BREAKING— #CyberCaliphate's Identity (One we know of): NAME: Junaid Hussein Age: 20 Background Check: 6 months in jail for prior hacking.
— TheAnonMessage (@TheAnonMessage) January 14, 2015
The alleged hacker appears to be the same jihadist who made headlines in 2014 after heading to Syria from Birmingham.
Hussein was arrested in 2012 for hacking and posting personal information online from Tony Blair.
In response to the discovery, Anonymous also released a statement on a new operation targeting anyone involved with the Cyber Caliphate.

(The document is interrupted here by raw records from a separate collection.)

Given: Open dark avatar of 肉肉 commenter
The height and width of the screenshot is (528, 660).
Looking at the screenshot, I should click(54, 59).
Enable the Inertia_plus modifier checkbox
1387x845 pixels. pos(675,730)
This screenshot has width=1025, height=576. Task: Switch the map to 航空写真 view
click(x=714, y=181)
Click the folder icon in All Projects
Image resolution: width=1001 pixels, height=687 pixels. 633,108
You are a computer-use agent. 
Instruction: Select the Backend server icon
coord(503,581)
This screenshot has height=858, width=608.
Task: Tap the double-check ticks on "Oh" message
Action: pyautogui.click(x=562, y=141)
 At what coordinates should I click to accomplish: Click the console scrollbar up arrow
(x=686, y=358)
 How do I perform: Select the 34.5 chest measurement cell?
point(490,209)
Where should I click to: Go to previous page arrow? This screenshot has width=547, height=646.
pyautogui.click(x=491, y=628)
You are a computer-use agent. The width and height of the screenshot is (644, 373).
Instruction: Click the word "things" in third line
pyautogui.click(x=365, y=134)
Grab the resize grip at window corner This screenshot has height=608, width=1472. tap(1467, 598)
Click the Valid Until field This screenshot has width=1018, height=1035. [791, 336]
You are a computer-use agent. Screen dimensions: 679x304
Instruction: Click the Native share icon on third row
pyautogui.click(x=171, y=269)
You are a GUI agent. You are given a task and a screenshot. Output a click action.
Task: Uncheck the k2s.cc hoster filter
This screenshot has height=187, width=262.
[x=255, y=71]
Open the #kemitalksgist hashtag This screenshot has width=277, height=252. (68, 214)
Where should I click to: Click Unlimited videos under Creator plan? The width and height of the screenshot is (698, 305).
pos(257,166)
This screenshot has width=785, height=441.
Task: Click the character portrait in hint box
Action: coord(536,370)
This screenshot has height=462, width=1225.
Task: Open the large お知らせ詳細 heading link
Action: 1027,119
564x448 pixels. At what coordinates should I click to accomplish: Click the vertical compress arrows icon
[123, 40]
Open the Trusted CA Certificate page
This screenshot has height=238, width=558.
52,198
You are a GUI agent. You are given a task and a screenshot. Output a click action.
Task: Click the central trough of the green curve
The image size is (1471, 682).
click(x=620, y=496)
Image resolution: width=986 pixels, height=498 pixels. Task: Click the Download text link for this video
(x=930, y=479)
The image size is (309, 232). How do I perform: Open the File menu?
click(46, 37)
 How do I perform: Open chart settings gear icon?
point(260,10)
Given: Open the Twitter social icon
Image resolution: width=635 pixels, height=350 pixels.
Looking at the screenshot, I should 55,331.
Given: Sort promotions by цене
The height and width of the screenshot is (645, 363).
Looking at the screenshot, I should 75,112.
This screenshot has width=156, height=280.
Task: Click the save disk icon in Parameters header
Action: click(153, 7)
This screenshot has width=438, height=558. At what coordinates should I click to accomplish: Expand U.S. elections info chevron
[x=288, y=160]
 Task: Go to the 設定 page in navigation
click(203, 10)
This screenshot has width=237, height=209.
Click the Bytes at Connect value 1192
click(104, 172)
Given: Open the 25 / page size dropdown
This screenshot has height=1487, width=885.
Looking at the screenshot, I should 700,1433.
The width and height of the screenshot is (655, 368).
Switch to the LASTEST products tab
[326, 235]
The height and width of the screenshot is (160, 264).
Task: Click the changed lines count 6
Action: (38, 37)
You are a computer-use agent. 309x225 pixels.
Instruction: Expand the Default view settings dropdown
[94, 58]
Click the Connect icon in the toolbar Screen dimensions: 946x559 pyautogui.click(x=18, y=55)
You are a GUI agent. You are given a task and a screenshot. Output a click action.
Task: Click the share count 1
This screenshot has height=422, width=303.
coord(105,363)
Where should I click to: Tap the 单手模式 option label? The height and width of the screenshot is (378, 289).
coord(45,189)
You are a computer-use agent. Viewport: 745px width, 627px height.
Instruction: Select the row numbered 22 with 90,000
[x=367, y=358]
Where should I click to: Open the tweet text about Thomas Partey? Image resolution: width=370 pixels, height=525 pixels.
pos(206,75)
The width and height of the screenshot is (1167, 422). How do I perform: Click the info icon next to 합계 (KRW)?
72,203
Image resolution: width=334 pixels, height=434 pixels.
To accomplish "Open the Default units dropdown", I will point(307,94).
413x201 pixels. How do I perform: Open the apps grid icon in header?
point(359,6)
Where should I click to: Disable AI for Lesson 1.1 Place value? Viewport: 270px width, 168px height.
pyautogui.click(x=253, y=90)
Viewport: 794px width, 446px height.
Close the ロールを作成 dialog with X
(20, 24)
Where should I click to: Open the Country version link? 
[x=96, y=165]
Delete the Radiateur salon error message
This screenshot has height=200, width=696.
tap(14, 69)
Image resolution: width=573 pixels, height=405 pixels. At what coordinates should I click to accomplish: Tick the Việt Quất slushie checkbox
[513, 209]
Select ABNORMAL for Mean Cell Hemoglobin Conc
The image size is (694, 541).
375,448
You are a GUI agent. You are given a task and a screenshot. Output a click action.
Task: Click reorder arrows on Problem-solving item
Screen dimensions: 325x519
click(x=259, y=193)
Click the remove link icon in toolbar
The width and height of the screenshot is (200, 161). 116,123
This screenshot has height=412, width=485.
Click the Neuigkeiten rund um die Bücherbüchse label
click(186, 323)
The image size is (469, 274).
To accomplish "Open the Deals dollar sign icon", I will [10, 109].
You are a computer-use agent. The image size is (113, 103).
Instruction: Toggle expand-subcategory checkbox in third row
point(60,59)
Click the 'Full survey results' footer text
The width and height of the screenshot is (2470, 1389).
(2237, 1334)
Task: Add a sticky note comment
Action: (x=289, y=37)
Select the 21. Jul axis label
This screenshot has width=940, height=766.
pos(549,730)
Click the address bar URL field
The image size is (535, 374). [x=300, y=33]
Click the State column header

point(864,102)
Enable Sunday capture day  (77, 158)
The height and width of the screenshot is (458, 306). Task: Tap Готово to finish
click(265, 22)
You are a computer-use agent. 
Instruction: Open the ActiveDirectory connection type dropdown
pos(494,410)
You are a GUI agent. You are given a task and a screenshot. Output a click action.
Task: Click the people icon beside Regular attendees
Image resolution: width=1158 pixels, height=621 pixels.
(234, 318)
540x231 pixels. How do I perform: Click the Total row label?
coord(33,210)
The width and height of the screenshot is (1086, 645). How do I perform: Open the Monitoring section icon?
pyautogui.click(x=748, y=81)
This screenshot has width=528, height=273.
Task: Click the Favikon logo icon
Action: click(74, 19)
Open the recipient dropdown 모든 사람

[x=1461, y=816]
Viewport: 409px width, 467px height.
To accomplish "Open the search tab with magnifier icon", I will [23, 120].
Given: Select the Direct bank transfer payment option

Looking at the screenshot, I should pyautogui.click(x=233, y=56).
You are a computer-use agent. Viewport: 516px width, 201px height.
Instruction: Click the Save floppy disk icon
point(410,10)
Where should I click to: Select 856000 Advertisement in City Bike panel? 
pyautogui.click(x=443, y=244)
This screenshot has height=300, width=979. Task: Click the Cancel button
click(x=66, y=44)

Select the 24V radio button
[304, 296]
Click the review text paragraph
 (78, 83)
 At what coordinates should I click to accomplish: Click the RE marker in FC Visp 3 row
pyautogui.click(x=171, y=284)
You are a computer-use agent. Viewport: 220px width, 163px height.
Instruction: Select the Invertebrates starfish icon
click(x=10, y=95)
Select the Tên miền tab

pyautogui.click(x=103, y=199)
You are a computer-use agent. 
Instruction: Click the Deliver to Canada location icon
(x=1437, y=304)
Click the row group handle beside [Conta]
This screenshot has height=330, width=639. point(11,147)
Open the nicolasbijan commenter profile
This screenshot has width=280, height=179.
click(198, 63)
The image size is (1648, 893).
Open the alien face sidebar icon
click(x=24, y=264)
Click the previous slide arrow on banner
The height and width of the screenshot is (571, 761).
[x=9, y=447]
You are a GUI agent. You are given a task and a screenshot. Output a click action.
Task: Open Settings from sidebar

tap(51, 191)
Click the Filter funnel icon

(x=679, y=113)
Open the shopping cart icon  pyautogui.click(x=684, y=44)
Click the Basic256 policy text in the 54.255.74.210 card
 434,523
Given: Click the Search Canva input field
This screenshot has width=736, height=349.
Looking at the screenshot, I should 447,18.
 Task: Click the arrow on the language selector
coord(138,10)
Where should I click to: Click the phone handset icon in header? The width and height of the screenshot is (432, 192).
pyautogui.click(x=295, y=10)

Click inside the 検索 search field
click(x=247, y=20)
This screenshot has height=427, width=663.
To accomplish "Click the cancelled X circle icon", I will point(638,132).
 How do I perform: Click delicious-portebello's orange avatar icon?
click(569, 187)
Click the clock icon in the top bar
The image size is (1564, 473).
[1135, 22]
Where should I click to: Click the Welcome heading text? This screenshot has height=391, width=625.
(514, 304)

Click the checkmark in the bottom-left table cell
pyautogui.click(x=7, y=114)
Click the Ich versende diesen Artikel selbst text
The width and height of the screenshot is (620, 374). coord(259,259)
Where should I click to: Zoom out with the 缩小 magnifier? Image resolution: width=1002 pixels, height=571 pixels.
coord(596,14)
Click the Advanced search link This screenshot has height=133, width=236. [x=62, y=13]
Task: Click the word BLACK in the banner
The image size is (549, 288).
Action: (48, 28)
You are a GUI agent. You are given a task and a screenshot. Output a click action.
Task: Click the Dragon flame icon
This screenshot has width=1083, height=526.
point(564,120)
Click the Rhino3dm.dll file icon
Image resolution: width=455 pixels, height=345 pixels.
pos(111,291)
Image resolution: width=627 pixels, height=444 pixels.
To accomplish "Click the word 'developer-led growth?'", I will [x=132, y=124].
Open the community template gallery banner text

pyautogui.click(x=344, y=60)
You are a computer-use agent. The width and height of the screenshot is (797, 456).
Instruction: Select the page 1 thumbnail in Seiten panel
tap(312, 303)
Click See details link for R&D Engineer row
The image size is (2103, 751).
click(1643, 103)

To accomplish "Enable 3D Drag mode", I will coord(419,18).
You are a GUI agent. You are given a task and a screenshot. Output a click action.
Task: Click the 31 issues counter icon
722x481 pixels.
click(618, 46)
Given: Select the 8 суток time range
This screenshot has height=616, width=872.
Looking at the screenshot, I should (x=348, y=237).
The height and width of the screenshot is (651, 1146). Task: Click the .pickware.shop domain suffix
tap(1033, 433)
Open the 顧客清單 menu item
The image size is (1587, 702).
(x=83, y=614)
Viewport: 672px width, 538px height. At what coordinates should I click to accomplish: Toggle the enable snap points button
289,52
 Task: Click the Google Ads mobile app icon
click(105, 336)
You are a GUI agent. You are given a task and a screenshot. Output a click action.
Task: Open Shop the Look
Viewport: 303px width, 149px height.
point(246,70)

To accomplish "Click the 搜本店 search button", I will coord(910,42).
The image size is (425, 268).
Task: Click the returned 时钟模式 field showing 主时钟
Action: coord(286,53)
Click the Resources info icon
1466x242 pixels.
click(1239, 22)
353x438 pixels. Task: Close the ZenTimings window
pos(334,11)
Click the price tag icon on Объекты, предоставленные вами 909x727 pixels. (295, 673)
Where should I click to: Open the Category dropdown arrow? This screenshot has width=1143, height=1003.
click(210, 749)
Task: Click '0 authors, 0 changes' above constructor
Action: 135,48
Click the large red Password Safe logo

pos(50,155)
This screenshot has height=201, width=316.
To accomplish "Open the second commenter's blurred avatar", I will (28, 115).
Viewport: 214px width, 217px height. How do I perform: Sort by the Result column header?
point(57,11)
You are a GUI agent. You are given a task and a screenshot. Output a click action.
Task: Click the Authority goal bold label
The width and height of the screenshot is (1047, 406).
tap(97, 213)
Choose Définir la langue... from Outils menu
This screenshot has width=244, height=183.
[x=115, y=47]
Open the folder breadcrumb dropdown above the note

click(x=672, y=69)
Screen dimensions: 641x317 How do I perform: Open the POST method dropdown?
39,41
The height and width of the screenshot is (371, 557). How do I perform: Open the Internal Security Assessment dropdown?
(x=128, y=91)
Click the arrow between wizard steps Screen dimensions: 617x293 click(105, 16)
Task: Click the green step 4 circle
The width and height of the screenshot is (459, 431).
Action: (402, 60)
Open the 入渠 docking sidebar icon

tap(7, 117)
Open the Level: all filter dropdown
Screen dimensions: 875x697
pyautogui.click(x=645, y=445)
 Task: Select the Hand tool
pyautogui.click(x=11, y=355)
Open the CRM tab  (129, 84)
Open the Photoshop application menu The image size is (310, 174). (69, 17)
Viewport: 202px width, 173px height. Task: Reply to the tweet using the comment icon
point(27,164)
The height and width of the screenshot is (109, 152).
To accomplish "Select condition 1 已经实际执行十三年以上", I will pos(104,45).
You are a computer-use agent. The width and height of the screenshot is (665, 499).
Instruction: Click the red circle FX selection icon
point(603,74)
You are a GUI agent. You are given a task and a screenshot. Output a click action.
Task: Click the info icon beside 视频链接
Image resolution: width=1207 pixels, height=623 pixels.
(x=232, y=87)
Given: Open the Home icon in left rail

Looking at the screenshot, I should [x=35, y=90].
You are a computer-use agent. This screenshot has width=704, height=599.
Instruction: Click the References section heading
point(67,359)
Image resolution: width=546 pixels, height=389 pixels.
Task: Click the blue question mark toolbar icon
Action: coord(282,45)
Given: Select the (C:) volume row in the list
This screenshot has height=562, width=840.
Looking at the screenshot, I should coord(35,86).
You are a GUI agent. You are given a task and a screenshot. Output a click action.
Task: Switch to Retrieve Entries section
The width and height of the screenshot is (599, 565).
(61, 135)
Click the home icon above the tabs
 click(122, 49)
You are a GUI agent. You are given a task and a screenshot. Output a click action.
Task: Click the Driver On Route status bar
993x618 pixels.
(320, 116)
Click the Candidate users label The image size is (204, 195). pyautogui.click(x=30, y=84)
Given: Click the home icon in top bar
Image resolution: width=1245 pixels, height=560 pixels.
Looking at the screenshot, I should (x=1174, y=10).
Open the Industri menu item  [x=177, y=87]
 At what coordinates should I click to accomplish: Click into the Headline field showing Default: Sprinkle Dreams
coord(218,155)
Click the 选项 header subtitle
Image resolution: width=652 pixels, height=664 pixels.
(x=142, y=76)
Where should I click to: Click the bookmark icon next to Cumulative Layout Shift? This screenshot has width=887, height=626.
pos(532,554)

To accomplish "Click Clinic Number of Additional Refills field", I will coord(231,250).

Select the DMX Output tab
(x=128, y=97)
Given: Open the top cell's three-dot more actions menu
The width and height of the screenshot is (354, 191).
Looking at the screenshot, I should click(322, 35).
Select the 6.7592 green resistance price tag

Citizens of the World, We are Anonymous. In light of the recent cyber attacks led by members of ISIS, we have extended our declaration of war to include any and all supporters of the terror group including the CyberCaliphate splinter group who have recently been able to infiltrate one of the US Central Command servers and leaked sensitive information that may likely be used by countries of terrorist origin (North Korea). Although we insist to maintain our distance from any support towards the actions of the United States government, we truly condemn any actions taken by those who associate themselves with ISIS and continue to wreak havoc across the Internet. We are anonymous. We are legion.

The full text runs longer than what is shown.